View sourceRequires every person eligible to obtain Aadhaar to quote it in the PAN application and in the return of income, and to intimate Aadhaar so that PAN is linked with Aadhaar. Failure to link within the notified date makes the PAN liable to be treated as inoperative. Certain non-residents and specified categories are exempt from linking.
View sourceProvides that a PAN not linked with Aadhaar becomes inoperative. While inoperative, the holder is treated as not having furnished a PAN, so tax is deducted or collected at the higher rate under Section 206AA / 206CC, pending refunds are not issued, and interest on refunds does not accrue for the inoperative period. The PAN becomes operative again from the date of linking.
View sourcePrescribes a fee, capped at Rs 1,000, payable for intimating Aadhaar after the notified due date. The fee must be paid through the prescribed challan (minor head 500) before the linking request is accepted on the e-filing portal. It is a statutory fee, distinct from the Section 272B penalty and from interest.
View sourceForms used in this engagement
The application form used by resident Indian citizens, HUFs, firms, companies, trusts and other resident entities to obtain a fresh PAN. It captures identity, address and date-of-birth or incorporation details along with the prescribed proofs.
The counterpart of Form 49A for foreign citizens, foreign companies and certain NRIs. It records passport, overseas address and, where relevant, the KYC details required for foreign investors applying for a PAN.
Used to correct name, date of birth, address, photograph or signature on an existing PAN, to obtain a reprint of a lost card, and critically to surrender a duplicate PAN by declaring which PAN is retained and which are to be cancelled.

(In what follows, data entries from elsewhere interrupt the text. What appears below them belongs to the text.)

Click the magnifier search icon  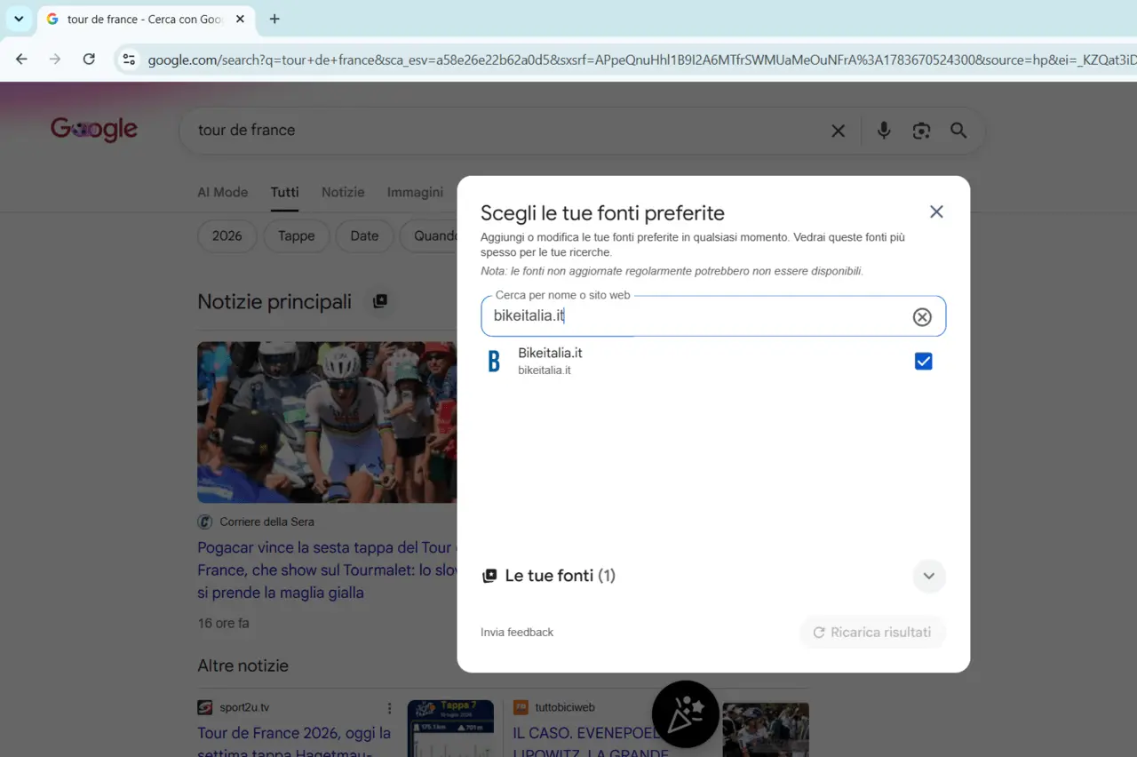pyautogui.click(x=958, y=131)
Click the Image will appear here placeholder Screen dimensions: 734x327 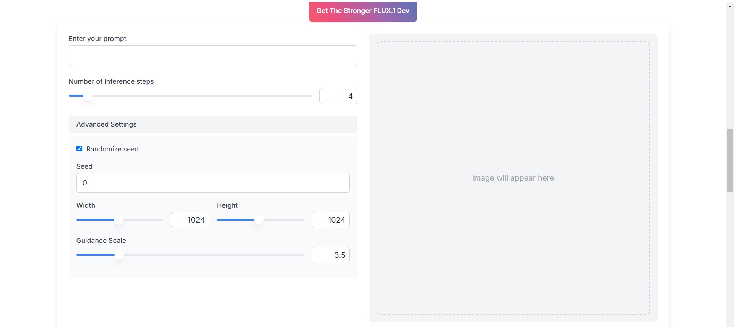coord(513,178)
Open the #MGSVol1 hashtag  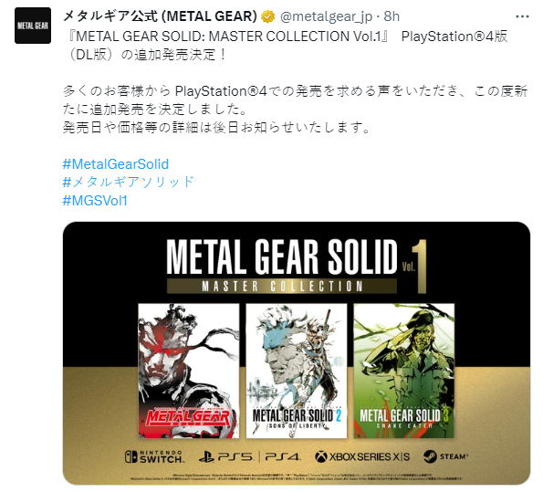coord(95,201)
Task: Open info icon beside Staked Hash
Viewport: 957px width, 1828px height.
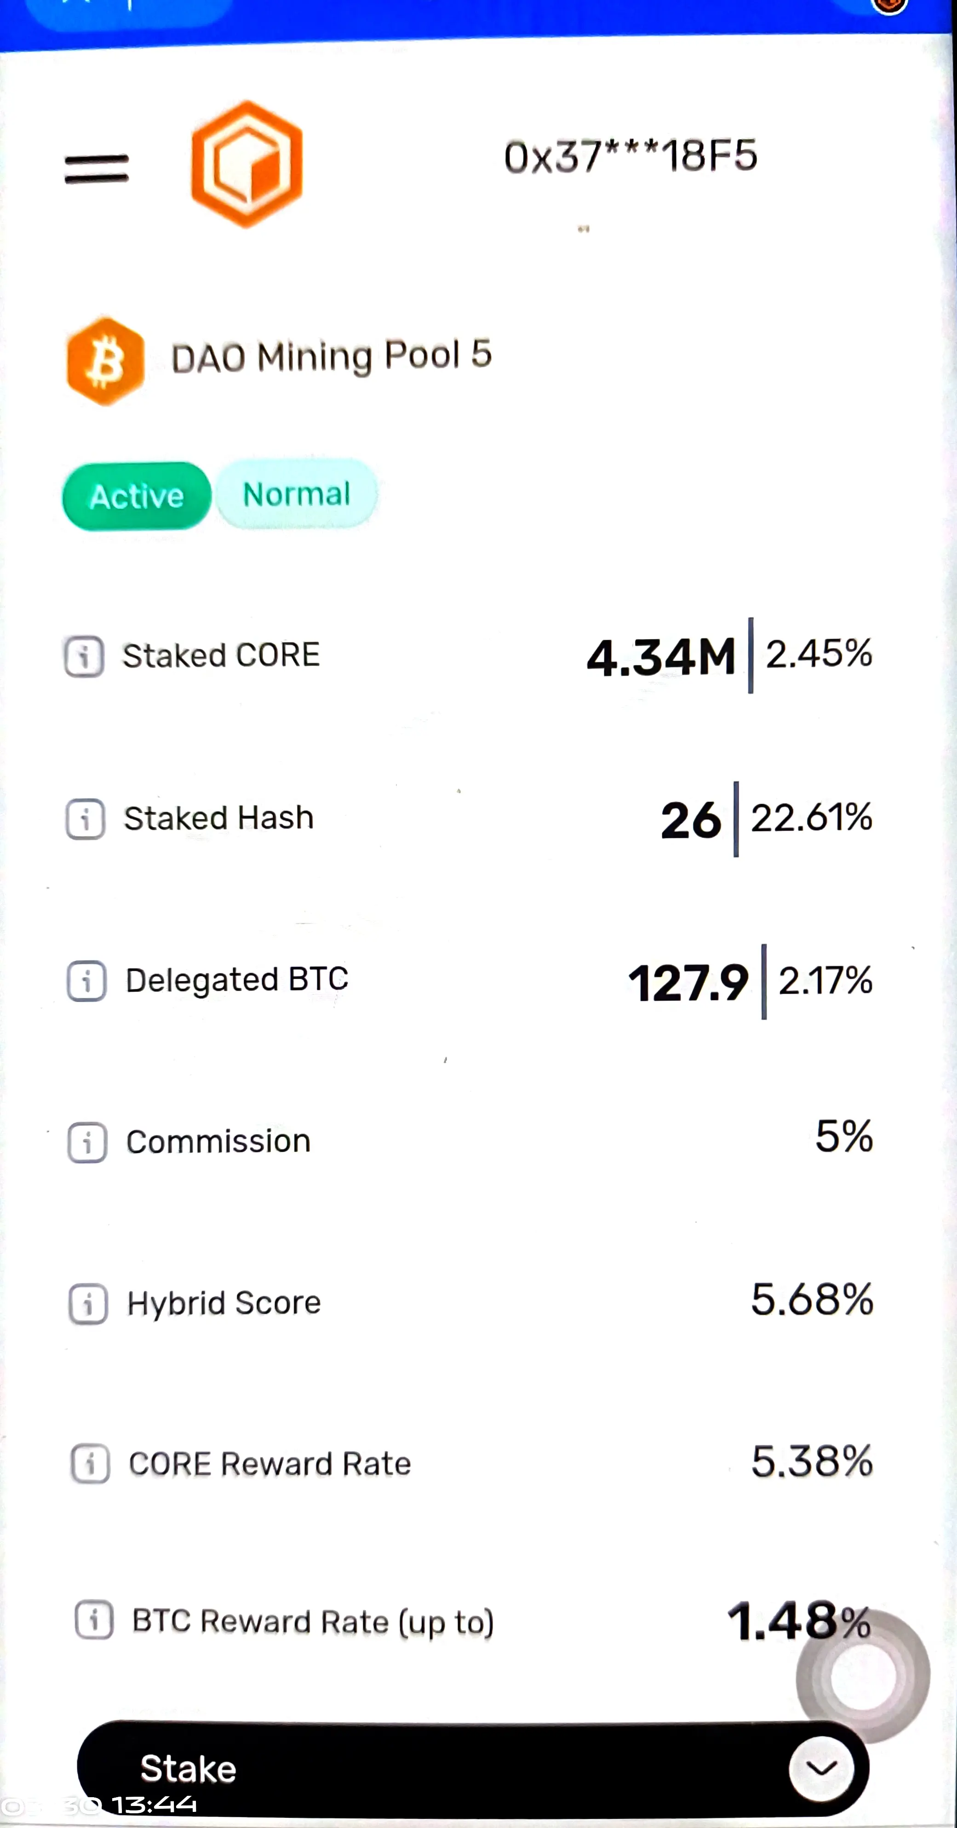Action: click(x=86, y=819)
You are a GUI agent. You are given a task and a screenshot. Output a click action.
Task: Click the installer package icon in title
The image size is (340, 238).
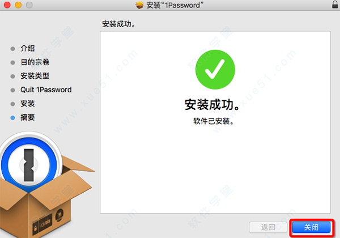[139, 5]
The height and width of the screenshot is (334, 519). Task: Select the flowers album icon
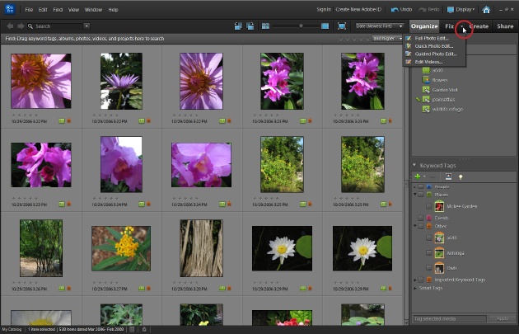point(426,82)
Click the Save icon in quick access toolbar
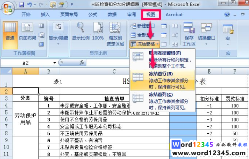Screen dimensions: 249x159 22,5
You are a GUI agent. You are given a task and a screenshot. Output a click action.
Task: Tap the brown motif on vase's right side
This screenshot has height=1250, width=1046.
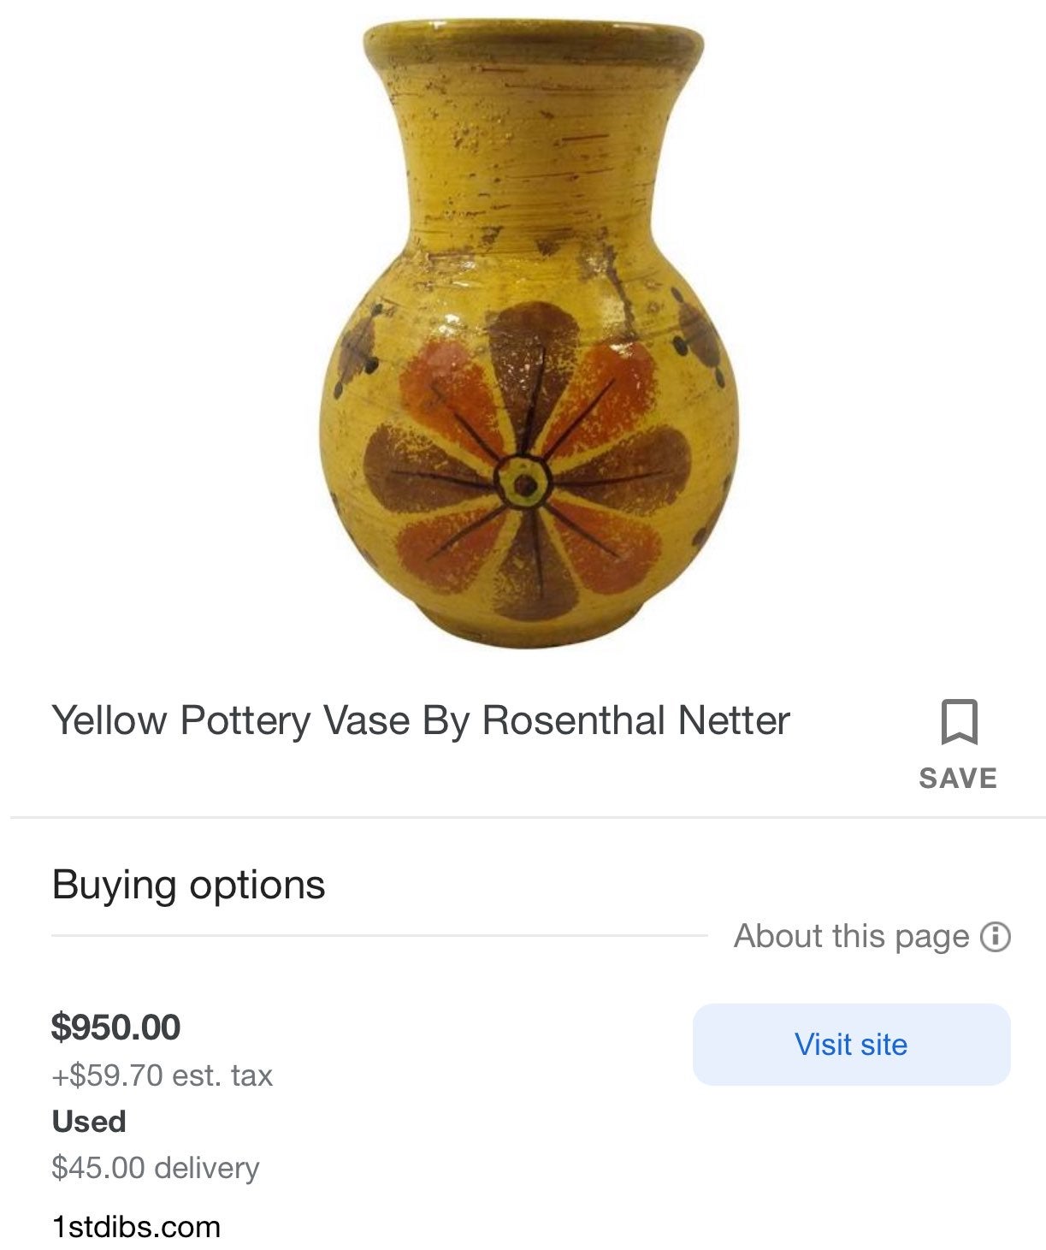(701, 338)
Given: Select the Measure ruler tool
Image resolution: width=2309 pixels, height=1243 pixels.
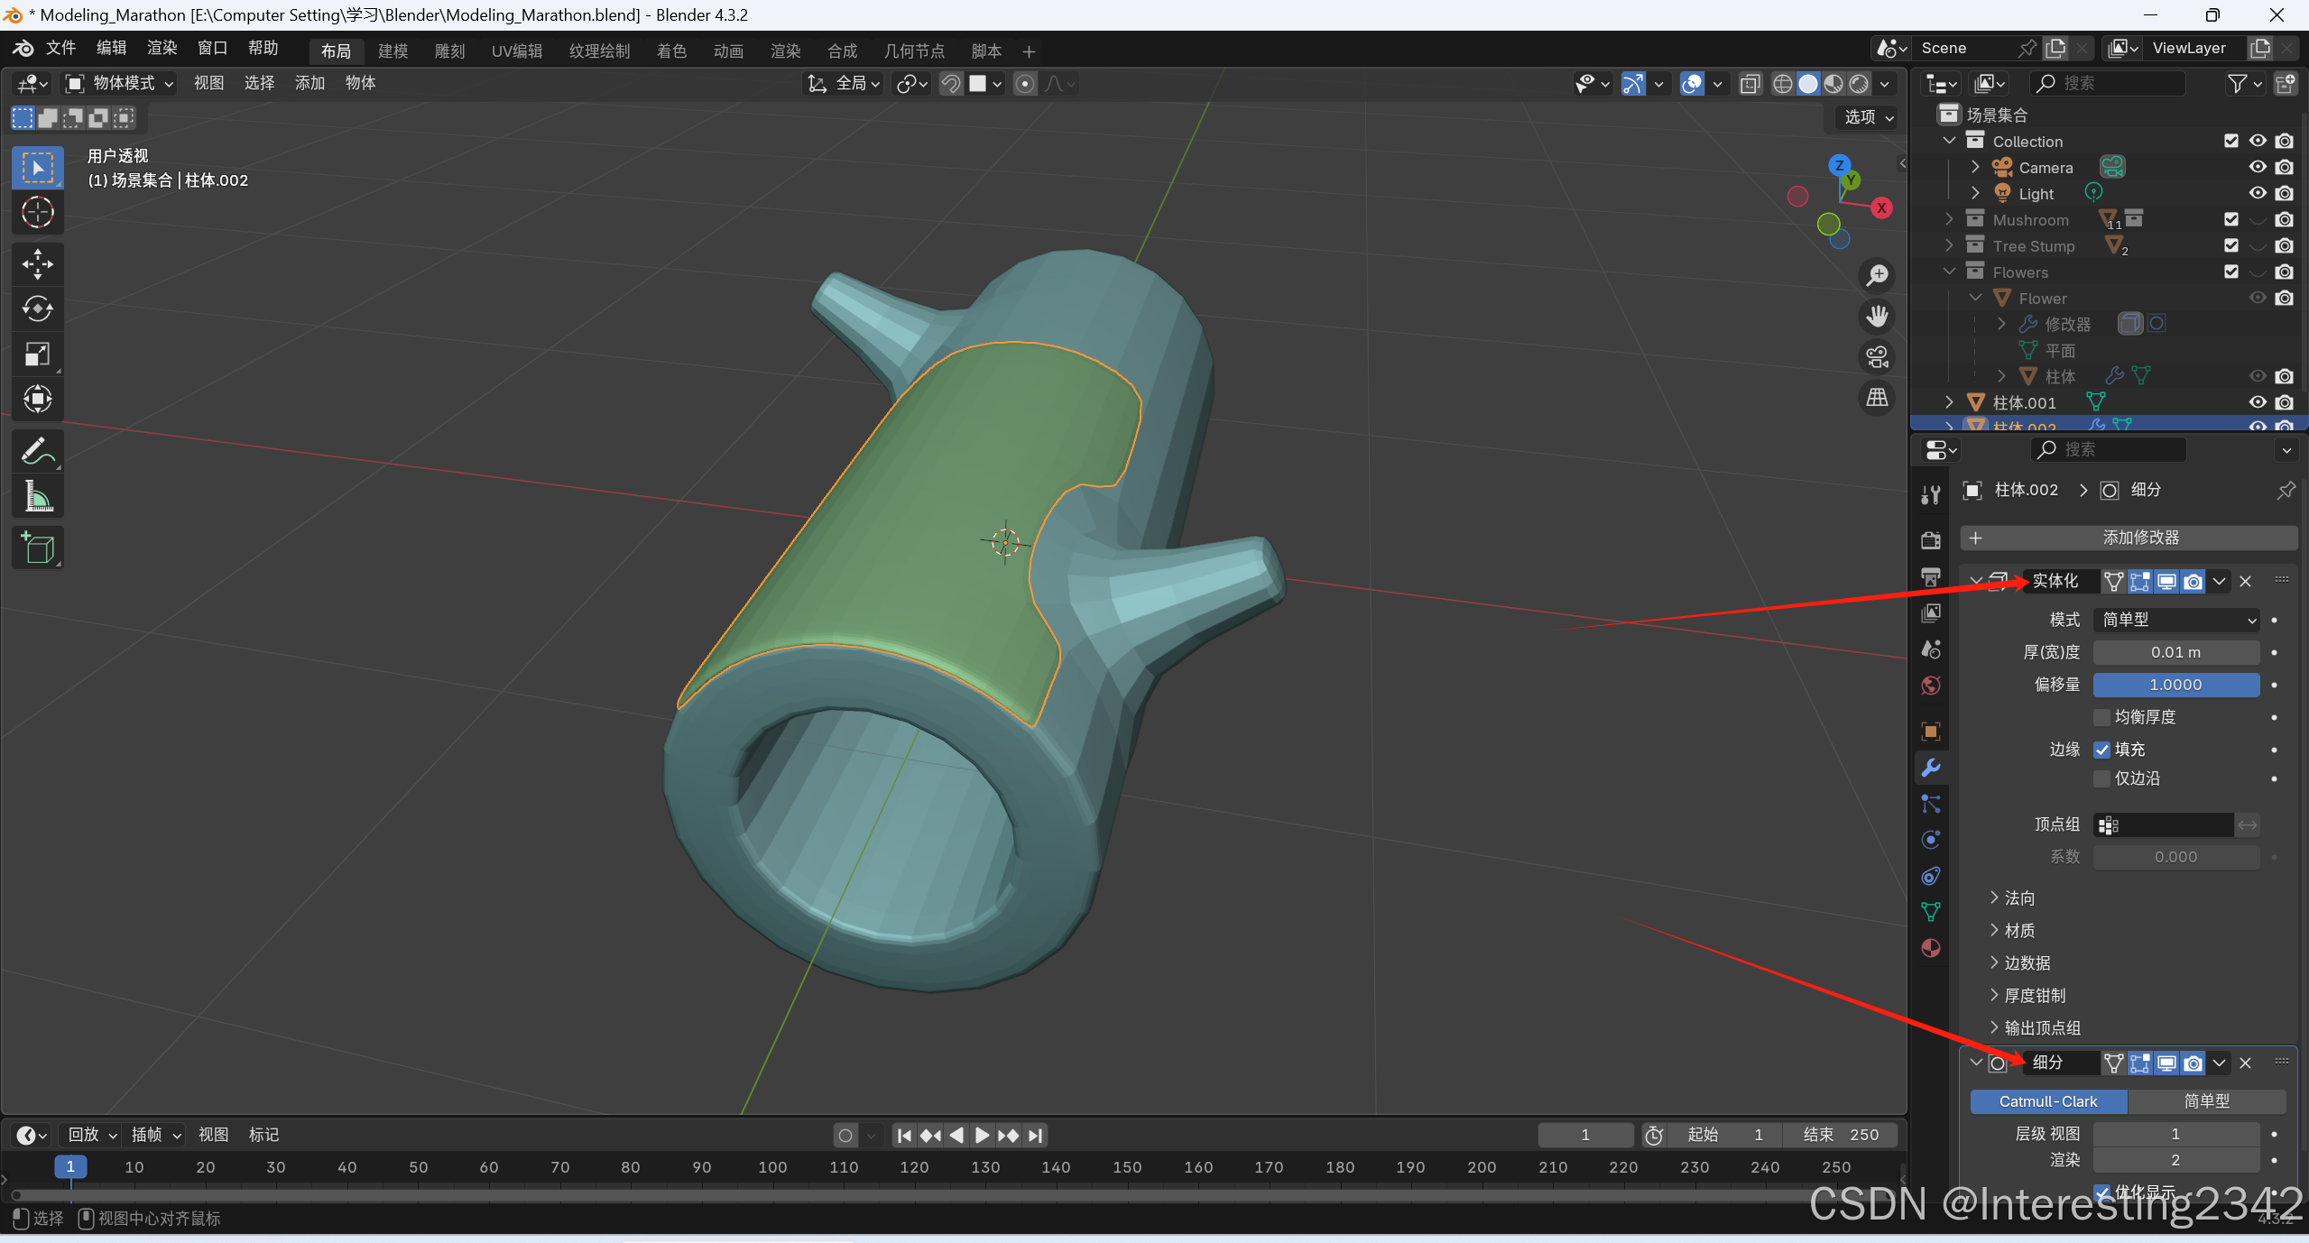Looking at the screenshot, I should (37, 496).
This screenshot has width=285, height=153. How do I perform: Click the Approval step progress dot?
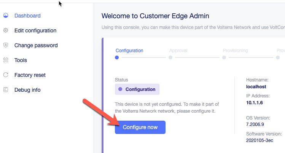tap(170, 57)
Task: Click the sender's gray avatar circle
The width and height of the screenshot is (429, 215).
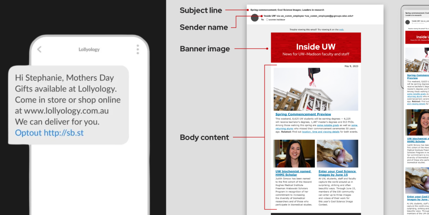Action: (254, 18)
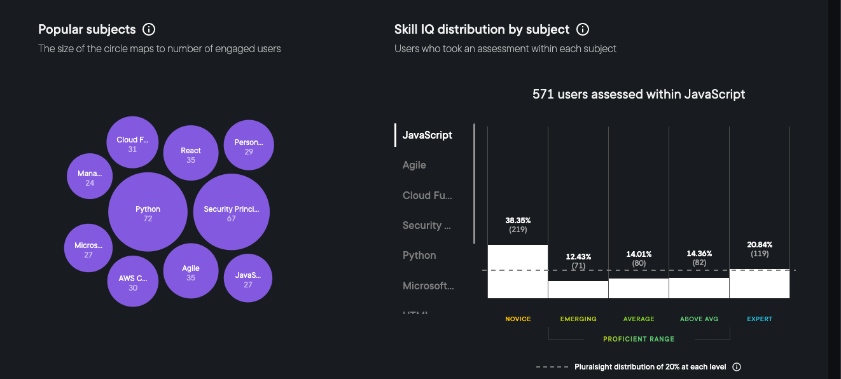
Task: Click the ABOVE AVG distribution bar
Action: 699,287
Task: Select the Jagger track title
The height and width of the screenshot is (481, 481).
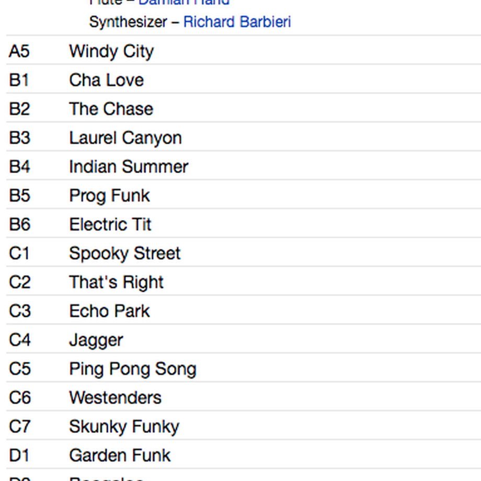Action: pyautogui.click(x=96, y=340)

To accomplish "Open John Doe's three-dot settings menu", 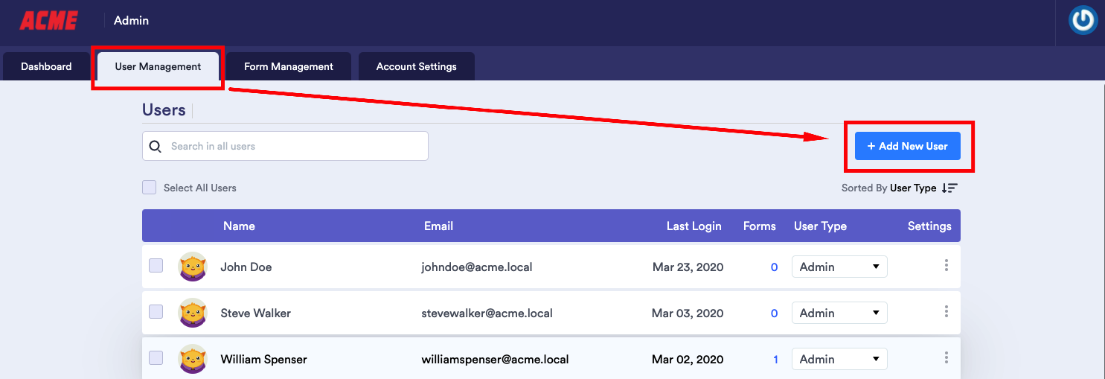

A free, fully online facility on the income-tax e-filing portal that issues an electronic PAN within minutes to individuals who hold an Aadhaar with a linked mobile number and do not already have a PAN. No physical form or fee is required.
The e-filing portal request that links Aadhaar to a PAN and, for an inoperative PAN, restores it to operative status. The prescribed late-linking fee must be paid through the challan before the request is validated.
A declaration furnished to a bank or other reporting entity for a specified Rule 114B transaction where the person does not hold a PAN. It permits the transaction to proceed but does not substitute for obtaining a PAN where one is required.
Compliance deadlines that matter
Miss any of these and the next consequence kicks in automatically.
Form 49A (Indian) vs Form 49AA (Foreign)
Three named tax practitioners — not a faceless outsourcer
B.Com, CA Inter, GST Practitioner. 15+ years and 500+ Chennai engagements. Leads the notice-reply and CMA project-report practice.
B.Com. 15+ years in statutory and ROC compliance, partnership-firm matters, and audit-support engagements.
B.Com, M.Com. 5+ years on monthly GST returns, GSTR-2B reconciliation, and ASMT-10 first-touch responses.